These Days, the Twang Ain’t No Thang
When you think about Texas and what makes a Texan, one of the first things that comes to mind is probably the twang. But linguists say that decades from now, talking Texan may sound a whole lot different than it does today.
Laurel Robertson was watching an old black-and-white film, a 1962 documentary about her family in Amarillo, and listening to how her family talks.
Back then Laurel’s sister had this deep Texas twang.
“It’s hysterical,” Robertson said. “And she doesn’t talk like that anymore. She still has an accent, but it’s not like it was when she was a kid.”
In fact, Laurel says, no one in her family talks like that anymore.
“Believe it or not, my twang is not as bad or as good as it used to be,” she said.
Turns out, the same goes for more and more Texans. The twang might be fading.
“What’s changed over the past few decades is that you don’t automatically have a twang because you’re from here,” said Lars Hinrichs, a linguistics professor at the University of Texas. He leads the Texas English Project, and he has a German accent. He’s been comparing recordings of the way Texans used to talk to how they talk now. He’s got hundreds of them.
“About 1984, my colleague Gary Underwood had his students in our American English class go out and record speakers of Central Texas English,” Hinrichs said. “Everybody read the same passage, and it was a passage that had a lot of ‘I’ vowels — you know, Tyler, five, Whitehouse. And the issue back then was to study how many and how frequently speakers turned that ‘I’ vowel into an ‘ah’ vowel, so the ‘ah’ is the more traditional Texas pronunciation.”
That “ah” is pretty well defined in many of those old recordings.
“And then my students in 2010, 2011 had the same assignment,” Hinrichs said. “Go out and interview two speakers of Central Texas English and start out by having them read the passage. And the changes are quite striking.”
And it’s not just the “ah” vowel. Hinrichs says other parts of the twang are getting used less, too.

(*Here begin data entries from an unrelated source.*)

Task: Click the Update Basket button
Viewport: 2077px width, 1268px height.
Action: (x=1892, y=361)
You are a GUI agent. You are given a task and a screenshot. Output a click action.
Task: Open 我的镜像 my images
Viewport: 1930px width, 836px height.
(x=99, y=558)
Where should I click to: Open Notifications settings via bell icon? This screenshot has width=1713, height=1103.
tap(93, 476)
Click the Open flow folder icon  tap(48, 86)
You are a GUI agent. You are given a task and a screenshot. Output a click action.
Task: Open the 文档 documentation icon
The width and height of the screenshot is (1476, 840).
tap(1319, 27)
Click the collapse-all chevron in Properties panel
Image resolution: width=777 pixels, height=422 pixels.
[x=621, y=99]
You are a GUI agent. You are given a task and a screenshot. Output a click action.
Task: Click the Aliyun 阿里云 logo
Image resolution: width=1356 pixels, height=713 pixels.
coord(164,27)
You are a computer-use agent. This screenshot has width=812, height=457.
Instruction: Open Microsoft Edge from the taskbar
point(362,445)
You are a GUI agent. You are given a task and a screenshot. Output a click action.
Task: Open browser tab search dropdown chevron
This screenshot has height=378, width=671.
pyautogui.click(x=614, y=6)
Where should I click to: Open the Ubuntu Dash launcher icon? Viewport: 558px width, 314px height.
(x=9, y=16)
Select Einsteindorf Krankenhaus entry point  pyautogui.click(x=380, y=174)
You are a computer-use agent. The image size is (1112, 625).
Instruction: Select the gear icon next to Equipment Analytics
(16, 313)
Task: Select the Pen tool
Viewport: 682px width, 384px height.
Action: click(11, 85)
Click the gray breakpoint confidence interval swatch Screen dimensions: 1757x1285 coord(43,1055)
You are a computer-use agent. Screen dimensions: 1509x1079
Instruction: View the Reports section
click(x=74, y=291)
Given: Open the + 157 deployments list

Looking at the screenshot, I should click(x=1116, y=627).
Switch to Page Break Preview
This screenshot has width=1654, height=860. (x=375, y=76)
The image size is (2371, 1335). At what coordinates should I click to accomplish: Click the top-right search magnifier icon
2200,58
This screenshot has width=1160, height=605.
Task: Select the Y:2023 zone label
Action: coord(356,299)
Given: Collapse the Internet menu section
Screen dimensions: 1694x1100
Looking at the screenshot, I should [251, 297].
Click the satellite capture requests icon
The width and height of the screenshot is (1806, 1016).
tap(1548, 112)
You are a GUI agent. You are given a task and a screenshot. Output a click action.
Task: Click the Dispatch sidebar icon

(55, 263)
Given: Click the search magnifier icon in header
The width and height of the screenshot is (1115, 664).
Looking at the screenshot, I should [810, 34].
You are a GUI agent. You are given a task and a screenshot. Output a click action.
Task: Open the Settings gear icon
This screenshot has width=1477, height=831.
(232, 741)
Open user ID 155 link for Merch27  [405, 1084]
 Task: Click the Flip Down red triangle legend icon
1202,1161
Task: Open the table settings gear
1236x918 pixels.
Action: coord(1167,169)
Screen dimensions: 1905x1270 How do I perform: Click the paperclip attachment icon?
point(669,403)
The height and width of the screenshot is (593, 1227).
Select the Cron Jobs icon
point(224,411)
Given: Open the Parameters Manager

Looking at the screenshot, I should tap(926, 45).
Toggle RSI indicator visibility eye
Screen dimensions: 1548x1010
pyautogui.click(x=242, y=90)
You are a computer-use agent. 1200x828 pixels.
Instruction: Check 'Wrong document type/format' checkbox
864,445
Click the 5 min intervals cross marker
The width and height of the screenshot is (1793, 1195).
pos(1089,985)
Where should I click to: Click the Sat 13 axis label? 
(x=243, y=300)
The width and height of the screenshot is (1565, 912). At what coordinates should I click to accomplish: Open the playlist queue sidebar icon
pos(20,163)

“For example a more old time pronunciation of face would be faice.” he said. “A more old-time pronunciation of goose would be gewse.”
Both of those pronunciations are getting used less, too, at least here in Austin. But the twang isn’t the only accent seeing changes. In a place about as far from Texas as you can imagine, the same thing is happening: New York City.
“I revisited a neighborhood in Manhattan that was studied in the 1960s by another linguist named William Labov,” said Kara Becker, a linguist at Reed College. What Labov found back in the ’60s was that people on the Lower East Side of Manhattan were using parts of their accent more and more. Really iconic parts.
“One is the vowel in the word like ‘coffee’ or ‘dog’ and in New York it gets pronounced like cawffee or dawg,” she said.
Or instead of “father,” it’s “fathah.”
But when Becker went back to the neighborhood a few years ago, she found things had changed.
“Younger speakers that were born and raised on the Lower East Side are not producing the coffee talk that their older counterparts are producing,” she said.
Now it’s “coffee” and “dog.” But why? Of course there’s the media and migration and all that. But then that’s not all.
“What we like to say about New York is that its speakers have a fairly high rate of linguistic insecurity,” Becker said. “Which means that they’re sort of aware that other people don’t like their accent and they might themselves not be so excited about their accent.”
So they might be consciously trying to stop doing the coffee talk. And Hinrichs says the same goes for the twang when people move to the city.
“A lot of my students, for example, say they can speak in a Texas twang-y way, they just don’t all the time,” he said. “they don’t at all times want to sound like they have a strong Texas twang.”
Laurel Robertson was one of them. “I can remember when I moved from Amarillo to Austin to go to UT that I had to consciously change the way I said a few things,” she said.
People would laugh at her. “I said SEE-ment. I said UM-brella, you know, put that accent on the first syllable,” she said. “And I had to consciously learn not to do that.”
But, paradoxically, Texans are also really proud of the twang. And even if they don’t use it all the time, they do use it when they feel like it’s more appropriate. Get a few drinks in some of them, or around their family or old friends — out comes the twang.
“Yeah, that’s a classic,” Hinrichs said. “Setting matters; who you’re talking to has to be familiar and an appropriate addressee. Your emotional state, you have to be comfortable with them.”
Hinrichs doesn’t think the twang is going to die out or anything. But like a lot of regional accents, it’s changing. And that change is happening faster now.
“If you look at a deeper time, you become aware that it’s changing all the time,” he said. “And I’m curious about what the Texas accent is going to be in 20 more years.”
As more and more people move to Texas, bringing their own linguistic peculiarities with them, you can be sure that the twang won’t sound quite the same as it does today.